Hello,
I was implementing a simple Trie when I found a behavior that I didn't understand. I followed the program using a debugger, the issue seems to be in the insert
function. I explained the issue in code comments.
struct Trie{
struct Node{
int id, nxt[26];
Node(int id) : id(id)
{
memset(nxt, -1, sizeof(nxt));
}
};
vector<Node> v;
vector<bool> leaf;
void init()
{
v.clear();
leaf.clear();
addNode();
}
int addNode()
{
v.push_back(v.size());
leaf.push_back(false);
return (int)(v.size()) - 1;
}
int getSizeMinusOne()
{
return (int)(v.size()) - 1;
}
void insert(const string &s)
{
int cur = 0;
for (char c : s)
{
c -= 'a';
if (v[cur].nxt[c] == -1)
{
// Note I only use one of the following NOT both at the same time
// Approach (1)
// v[cur].nxt[c] doesn't get updated. Stays -1 and RTEs later on due to out of boundary access
v[cur].nxt[c] = addNode();
// Approach (2)
// works fine
addNode();
v[cur].nxt[c] = getSizeMinusOne();
}
cur = v[cur].nxt[c];
}
leaf[cur] = true;
}
};
I also found out that both approaches seem to work find when changing the array nxt
to a vector instead of an array. Could someone explain why this happens when nxt
is an array? And why approach (2) works fine even if nxt
is an array?
Auto comment: topic has been updated by Bekh (previous revision, new revision, compare).
Bad stuff happens when a vector resizes. Saving
addNode()
to an intermediate variable and then settingv[cur].nxt[c]
equal to that variable suffices (or what you did in approach 2).Could you provide more insight on what kind of bad stuff happen? When do the bad stuff effects fade and I can safely use the vector again? Why is the program not affected by the bad stuff if
nxt
is a vector instead of an array (Or is it just a coincidence?)?I asked ecnerwala about something similar a while back, I think the same reasoning applies (although I can't say that I understand it that well).
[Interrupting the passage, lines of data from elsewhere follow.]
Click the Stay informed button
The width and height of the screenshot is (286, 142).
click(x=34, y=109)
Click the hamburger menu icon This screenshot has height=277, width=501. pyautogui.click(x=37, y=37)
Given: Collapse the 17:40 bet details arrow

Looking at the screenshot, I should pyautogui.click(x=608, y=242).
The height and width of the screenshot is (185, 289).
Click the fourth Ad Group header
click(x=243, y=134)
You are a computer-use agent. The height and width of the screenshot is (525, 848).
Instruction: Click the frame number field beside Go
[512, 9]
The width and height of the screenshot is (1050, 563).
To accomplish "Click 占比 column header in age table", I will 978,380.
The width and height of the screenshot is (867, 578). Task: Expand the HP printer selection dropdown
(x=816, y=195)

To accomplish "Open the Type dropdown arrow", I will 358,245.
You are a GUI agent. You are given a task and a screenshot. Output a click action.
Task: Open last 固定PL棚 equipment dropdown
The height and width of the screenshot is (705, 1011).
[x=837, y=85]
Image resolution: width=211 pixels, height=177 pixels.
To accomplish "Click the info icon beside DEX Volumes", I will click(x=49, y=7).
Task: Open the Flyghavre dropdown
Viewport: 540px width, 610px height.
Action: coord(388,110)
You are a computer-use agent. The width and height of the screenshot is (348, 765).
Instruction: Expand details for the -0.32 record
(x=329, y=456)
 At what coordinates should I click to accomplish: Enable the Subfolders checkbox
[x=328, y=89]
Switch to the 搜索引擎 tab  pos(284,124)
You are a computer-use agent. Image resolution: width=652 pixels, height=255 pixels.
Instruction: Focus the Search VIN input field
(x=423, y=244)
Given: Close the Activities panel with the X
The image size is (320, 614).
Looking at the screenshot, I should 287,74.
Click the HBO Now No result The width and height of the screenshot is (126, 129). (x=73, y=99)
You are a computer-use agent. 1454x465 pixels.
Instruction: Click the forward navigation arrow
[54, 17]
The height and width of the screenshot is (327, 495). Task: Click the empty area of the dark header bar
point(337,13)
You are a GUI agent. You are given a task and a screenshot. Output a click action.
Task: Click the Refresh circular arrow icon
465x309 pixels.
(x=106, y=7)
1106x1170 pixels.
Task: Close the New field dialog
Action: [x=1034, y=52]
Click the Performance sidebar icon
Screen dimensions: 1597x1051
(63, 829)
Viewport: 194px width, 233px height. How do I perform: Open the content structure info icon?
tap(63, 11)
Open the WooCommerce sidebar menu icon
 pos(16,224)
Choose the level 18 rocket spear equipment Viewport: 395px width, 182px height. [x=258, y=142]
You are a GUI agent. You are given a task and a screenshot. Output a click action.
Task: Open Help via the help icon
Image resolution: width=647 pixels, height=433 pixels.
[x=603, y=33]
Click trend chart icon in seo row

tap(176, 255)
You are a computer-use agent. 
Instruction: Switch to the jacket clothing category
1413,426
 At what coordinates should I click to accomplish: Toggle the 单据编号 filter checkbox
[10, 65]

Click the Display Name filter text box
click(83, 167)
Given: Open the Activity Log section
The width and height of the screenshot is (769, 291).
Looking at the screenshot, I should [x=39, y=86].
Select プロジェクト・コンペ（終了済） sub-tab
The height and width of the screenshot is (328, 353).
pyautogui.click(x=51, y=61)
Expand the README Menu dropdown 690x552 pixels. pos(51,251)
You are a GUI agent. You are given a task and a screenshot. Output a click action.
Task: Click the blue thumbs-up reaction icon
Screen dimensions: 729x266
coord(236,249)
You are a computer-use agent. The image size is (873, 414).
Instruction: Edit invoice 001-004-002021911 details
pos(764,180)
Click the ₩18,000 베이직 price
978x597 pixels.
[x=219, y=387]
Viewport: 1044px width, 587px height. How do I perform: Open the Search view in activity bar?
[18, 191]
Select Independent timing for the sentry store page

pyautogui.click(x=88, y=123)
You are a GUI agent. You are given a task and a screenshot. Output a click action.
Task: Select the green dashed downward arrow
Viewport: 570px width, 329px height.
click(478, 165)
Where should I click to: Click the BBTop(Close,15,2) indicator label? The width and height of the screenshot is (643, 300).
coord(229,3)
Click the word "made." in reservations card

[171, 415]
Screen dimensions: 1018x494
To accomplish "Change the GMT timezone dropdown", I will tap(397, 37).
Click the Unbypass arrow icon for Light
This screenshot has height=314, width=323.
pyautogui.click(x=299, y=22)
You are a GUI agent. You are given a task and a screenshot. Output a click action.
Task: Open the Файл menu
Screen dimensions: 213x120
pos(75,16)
Aha, got you. And yes, I'm using C++14. Calling
v.reserve()
with a big amount before running the code works fine so this is indeed the issue.And it seems to evaluate the rhs first when
nxt
is a vector for some reason lol (Tried generating many random strings and inserting them to make sure pointers are indeed getting invalidated).Thank you for the explanation.